While Louisville became the first city in the South to increase its minimum wage last month, Bowling Green was picking a showcase fight with organized labor.
Warren County, whose seat of government is Bowling Green, became the nation's first local government to enact a so-called right-to-work law.
Neighboring Simpson County and Fulton County on Kentucky's western edge quickly followed suit. Hardin, Todd and Cumberland counties are in the process of enacting right-to-work ordinances.
In Warren and Simpson counties, supporters of the anti-union measure said it would help them compete with nearby Tennessee, one of 24 states that have right-to-work laws.
Yet Warren and Simpson counties outpaced Tennessee, Kentucky and the nation in job creation during the past five years, according to a new study for the Kentucky Chamber of Commerce.
They did even better in manufacturing. A 14-county area around Bowling Green and Hopkinsville created new manufacturing jobs at more than triple the national rate and double that of Tennessee. Growth in manufacturing wages in the 14-county area also outpaced Tennessee, Kentucky and the nation.
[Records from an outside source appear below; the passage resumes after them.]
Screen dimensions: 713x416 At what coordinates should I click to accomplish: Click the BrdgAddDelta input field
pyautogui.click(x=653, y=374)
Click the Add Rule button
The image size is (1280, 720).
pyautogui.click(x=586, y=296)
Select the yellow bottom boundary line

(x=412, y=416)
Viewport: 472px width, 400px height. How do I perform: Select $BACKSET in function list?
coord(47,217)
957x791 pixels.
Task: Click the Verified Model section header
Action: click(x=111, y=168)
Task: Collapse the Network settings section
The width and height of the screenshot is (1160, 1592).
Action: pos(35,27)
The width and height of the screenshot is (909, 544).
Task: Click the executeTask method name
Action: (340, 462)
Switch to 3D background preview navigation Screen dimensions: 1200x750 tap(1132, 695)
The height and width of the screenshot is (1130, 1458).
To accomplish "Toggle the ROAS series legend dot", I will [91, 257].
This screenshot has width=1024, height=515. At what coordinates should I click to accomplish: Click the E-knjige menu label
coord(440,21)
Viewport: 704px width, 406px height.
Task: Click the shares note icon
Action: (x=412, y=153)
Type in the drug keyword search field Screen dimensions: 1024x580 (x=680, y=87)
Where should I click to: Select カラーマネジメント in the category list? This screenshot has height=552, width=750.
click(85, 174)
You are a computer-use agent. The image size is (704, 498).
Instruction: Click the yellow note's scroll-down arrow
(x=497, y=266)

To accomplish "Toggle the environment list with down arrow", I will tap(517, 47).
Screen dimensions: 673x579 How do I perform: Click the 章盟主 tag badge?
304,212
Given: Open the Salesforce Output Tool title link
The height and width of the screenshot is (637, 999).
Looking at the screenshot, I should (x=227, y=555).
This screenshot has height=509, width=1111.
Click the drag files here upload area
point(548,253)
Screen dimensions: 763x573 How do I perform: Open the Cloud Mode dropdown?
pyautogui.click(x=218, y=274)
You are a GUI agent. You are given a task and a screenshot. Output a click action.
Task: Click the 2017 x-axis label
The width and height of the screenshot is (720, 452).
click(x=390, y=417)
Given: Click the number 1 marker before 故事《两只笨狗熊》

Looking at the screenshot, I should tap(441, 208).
With so little recent evidence of a competitive disadvantage, the flurry of anti-union activity has little to do with local economic development strategies. It's more about a political agenda being pushed by outside organizations and their proxies in Kentucky.
A new dark-money nonprofit called Protect My Check has promised to bankroll the legal battles, reports the Bowling Green Daily News, relieving elected officials from having to spend tax dollars to defend ordinances that appear to conflict with federal labor law, as the Kentucky attorney general's office recently advised.
The New York Times reports that Warren Judge-Executive Mike Buchanon said he was put in touch with Protect My Check by U.S. Sen. Rand Paul or one of his aides, and was promised that the county's legal bills would be covered. Protect My Check, incorporated in Florida, does not disclose its donors.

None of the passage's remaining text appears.